The broadcast provider may also include one or more systems 116, such as application servers or other servers of the broadcast provider. These systems 116 may provide the broadcast content to the core network 114 for further transmission and receive the information 124 from the MNO core network 122. Optionally or additionally, these systems 116 may be part of the core network 114.
In each of the network configurations 102, 104, and 106, the AN 120 may be connected to an MNO core network 122. In the second configuration 104 and third configuration 106, the core network 122 may receive, at 126, the broadcast content from the core network 114 or broadcast provider system(s) 116 and provide, information 124 to the core network 114 or broadcast provider system(s) 116. When receiving, at 126, the broadcast content, the core network 122 may provide the broadcast content to AN 120 for broadcast transmission over the air. The core network 122 may also receive the information 124 from the AN 120 and may add to the information further data associated with the UE 108, the AN 120, or the location/area where the UE 108 is.

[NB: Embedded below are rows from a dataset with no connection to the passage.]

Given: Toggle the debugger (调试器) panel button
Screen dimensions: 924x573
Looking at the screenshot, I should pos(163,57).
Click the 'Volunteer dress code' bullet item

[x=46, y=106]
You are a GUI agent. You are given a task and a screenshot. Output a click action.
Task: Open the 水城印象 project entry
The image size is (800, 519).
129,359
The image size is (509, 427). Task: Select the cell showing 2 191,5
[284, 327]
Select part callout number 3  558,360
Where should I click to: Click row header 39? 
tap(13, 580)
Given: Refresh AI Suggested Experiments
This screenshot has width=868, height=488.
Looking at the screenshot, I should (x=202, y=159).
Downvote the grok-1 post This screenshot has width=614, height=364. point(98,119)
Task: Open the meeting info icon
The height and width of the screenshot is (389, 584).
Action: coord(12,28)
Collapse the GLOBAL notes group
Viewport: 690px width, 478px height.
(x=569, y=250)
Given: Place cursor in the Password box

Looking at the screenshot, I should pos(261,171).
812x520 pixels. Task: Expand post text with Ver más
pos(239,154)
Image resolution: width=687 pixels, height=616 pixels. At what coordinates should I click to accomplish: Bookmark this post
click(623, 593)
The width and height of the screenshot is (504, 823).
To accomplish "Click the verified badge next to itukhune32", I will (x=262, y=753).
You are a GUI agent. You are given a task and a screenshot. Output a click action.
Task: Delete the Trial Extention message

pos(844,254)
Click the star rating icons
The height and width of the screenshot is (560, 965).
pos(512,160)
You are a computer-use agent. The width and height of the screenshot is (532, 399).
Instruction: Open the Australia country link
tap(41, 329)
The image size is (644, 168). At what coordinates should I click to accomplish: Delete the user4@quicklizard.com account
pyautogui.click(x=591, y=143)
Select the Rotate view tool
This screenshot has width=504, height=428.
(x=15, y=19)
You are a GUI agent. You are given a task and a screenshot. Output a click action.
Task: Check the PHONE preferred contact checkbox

In further implementations, the broadcast provider and MNO may share each other's spectrum/frequencies, with broadcast content transmitted over, e.g., UHF, 3G, 4G, 5G, etc. and MNO traffic sent and received over UHF, 3G, 4G, 5G, etc. Further, either or both of the MNO or the broadcast provider could make use of unlicensed frequencies.
As illustrated at 202, device(s) of an MNO allocate one or more PRBs for an uplink channel to receive a communication from a UE that is receiving a broadcast of broadcast content over a downlink channel. The communication from the UE is associated with the broadcast content or with the transmission of the broadcast content. In various implementations, a broadcast provider of the broadcast content is a provider of LPTV, a satellite broadcaster, or a broadcaster for V2X-/UAV-related services.
At 204, the device(s) of an MNO receive the communication from the UE over the uplink channel.
At 206, the receiving may comprise receiving the communication at an AN of the MNO. In various implementations, the communication from the UE may include feedback from the viewer or from the UE for the broadcast provider. Also or instead, the communication from the UE may include at least one of a data related to a threshold to start service or stop service, information related to a service change, information related to degrading a service or upgrading a service, a customization for stream of the broadcast content, or a customization for a television (TV)-in-TV viewer.
At 208, the device(s) of an MNO provide information based on the communication to a broadcast provider that provided the broadcast content for delivery over the downlink channel.
At 210, the providing may comprise transmitting the communication or the information based on the communication from the AN to a core network and from the core network to the broadcast provider.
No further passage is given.